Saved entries
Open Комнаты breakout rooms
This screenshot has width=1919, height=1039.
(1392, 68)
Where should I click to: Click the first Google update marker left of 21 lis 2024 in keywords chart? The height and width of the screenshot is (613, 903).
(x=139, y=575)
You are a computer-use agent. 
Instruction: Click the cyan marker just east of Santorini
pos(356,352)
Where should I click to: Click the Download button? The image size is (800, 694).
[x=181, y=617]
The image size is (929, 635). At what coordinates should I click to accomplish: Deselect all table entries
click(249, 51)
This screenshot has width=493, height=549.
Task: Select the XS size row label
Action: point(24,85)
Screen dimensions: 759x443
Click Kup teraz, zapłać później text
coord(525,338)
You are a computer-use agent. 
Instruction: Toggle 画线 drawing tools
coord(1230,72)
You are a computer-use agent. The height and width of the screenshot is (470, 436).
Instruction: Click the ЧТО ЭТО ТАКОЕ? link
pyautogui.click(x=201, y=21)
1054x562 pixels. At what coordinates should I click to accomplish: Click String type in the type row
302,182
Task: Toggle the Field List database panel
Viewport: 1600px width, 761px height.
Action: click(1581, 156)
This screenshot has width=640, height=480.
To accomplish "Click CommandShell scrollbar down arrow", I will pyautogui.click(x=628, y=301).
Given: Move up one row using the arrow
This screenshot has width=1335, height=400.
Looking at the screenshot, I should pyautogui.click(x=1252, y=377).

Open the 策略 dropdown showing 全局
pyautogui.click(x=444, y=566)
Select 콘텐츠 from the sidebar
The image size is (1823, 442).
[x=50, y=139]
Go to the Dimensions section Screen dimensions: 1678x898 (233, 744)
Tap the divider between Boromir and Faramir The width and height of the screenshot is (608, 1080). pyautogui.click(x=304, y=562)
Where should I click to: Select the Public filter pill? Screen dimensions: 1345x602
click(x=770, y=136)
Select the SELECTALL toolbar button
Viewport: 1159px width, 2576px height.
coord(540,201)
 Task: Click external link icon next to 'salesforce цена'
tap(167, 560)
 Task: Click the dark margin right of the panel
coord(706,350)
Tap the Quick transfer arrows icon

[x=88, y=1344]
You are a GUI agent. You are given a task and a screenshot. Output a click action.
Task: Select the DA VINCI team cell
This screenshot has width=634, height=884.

_EXERCISE DIRECTIONS:_ The data above should be output exactly, with each line intact.

_WRITTEN RESPONSE:_
Open Комнаты breakout rooms
This screenshot has width=1919, height=1039.
(1392, 68)
Where should I click to: Click the first Google update marker left of 21 lis 2024 in keywords chart? The height and width of the screenshot is (613, 903).
(x=139, y=575)
You are a computer-use agent. 
Instruction: Click the cyan marker just east of Santorini
pos(356,352)
Where should I click to: Click the Download button? The image size is (800, 694).
[x=181, y=617]
The image size is (929, 635). At what coordinates should I click to accomplish: Deselect all table entries
click(249, 51)
This screenshot has width=493, height=549.
Task: Select the XS size row label
Action: point(24,85)
Screen dimensions: 759x443
Click Kup teraz, zapłać później text
coord(525,338)
You are a computer-use agent. 
Instruction: Toggle 画线 drawing tools
coord(1230,72)
You are a computer-use agent. The height and width of the screenshot is (470, 436).
Instruction: Click the ЧТО ЭТО ТАКОЕ? link
pyautogui.click(x=201, y=21)
1054x562 pixels. At what coordinates should I click to accomplish: Click String type in the type row
302,182
Task: Toggle the Field List database panel
Viewport: 1600px width, 761px height.
Action: click(1581, 156)
This screenshot has width=640, height=480.
To accomplish "Click CommandShell scrollbar down arrow", I will pyautogui.click(x=628, y=301).
Given: Move up one row using the arrow
This screenshot has width=1335, height=400.
Looking at the screenshot, I should pyautogui.click(x=1252, y=377).

Open the 策略 dropdown showing 全局
pyautogui.click(x=444, y=566)
Select 콘텐츠 from the sidebar
The image size is (1823, 442).
[x=50, y=139]
Go to the Dimensions section Screen dimensions: 1678x898 (233, 744)
Tap the divider between Boromir and Faramir The width and height of the screenshot is (608, 1080). pyautogui.click(x=304, y=562)
Where should I click to: Select the Public filter pill? Screen dimensions: 1345x602
click(x=770, y=136)
Select the SELECTALL toolbar button
Viewport: 1159px width, 2576px height.
coord(540,201)
 Task: Click external link icon next to 'salesforce цена'
tap(167, 560)
 Task: Click the dark margin right of the panel
coord(706,350)
Tap the Quick transfer arrows icon

[x=88, y=1344]
You are a GUI agent. You are given a task and a screenshot. Output a click action.
Task: Select the DA VINCI team cell
This screenshot has width=634, height=884.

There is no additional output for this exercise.